Si aujourd’hui les manifestants ne sont qu’une centaine, ils étaient près de 8 000 à Kiev en 2019. Et le mouvement a essaimé, en passant de quelques dizaines de personnes dans la capitale en 2013, à plusieurs évènements dans tout le pays : à Odessa, Kharkiv, Zaporijia et même Kryvyi Rih.
« Il y a vraiment un changement depuis quelques années, c’est l’augmentation de la visibilité de la communauté LGBT+ dans la société, notamment grâce à la pression et aux financements des donateurs internationaux », explique Maryna Shevtsova.
« Je pense qu’il y a aussi un changement de génération, et je sens la différence même avec des gens qui ont dix ans de moins que moi, qui ont eu accès à beaucoup plus d’informations dès l’adolescence », ajoute Sofiia Lapina, 31 ans. Beaucoup de manifestants présents sont ainsi très jeunes.
À 18 ans seulement, Kyrill a conduit une enquête sociologique pour une association sur la communauté LGBT à Louhansk, en territoire occupé par les séparatistes pro-russes soutenus par Moscou. Mais très vite les autorités l’ont menacé, ont mené des perquisitions chez lui et chez ses amis et il s’est enfui à Kiev, où il ne connaissait personne. « Je suis venu pour pouvoir vivre librement, là-bas une manifestation comme ça serait impossible », regrette Kyrill.
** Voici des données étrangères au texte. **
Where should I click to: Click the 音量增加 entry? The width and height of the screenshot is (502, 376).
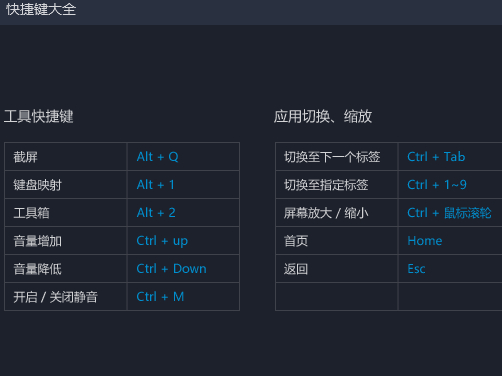tap(37, 241)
Une législation défaillante
Selon les experts, du point de vue formel et légal, pas grand-chose n’a changé en Ukraine, au contraire. Le gouvernement avait en effet dans les cartons un plan pour les droits de l’homme, qui incluait des avancées pour le droit des minorités sexuelles mais qui a été abandonné en 2020. La convention d’Istanbul n’est toujours pas ratifiée, et il n’existe aucun article condamnant les crimes et discriminations envers les personnes en raison de leur genre ou de leur orientation sexuelle.
Pour les organisateurs de cette rave pride, c’est aujourd’hui leur cheval de bataille. Un nouveau projet de loi en cours permettrait de préciser les circonstances aggravantes pour les discriminations et les discours haineux. Pour le moment, seules les discriminations en raison de l’ethnicité, de la religion ou de la nationalité sont inscrites au code pénal, explique Ulana, experte de l’ONG spécialisée dans la protection juridique de la communauté LGBT Insite. Le projet de loi devrait bientôt être examiné par le Comité spécialisé de la Verkhovna Rada, le parlement ukrainien.
Après la manifestation, deux opposants d’extrême droite ont été arrêtés, a annoncé la police aux médias ukrainiens. Faute de législation adéquate, ils seront poursuivis pour hooliganisme et non incitation à la haine envers les minorités sexuelles.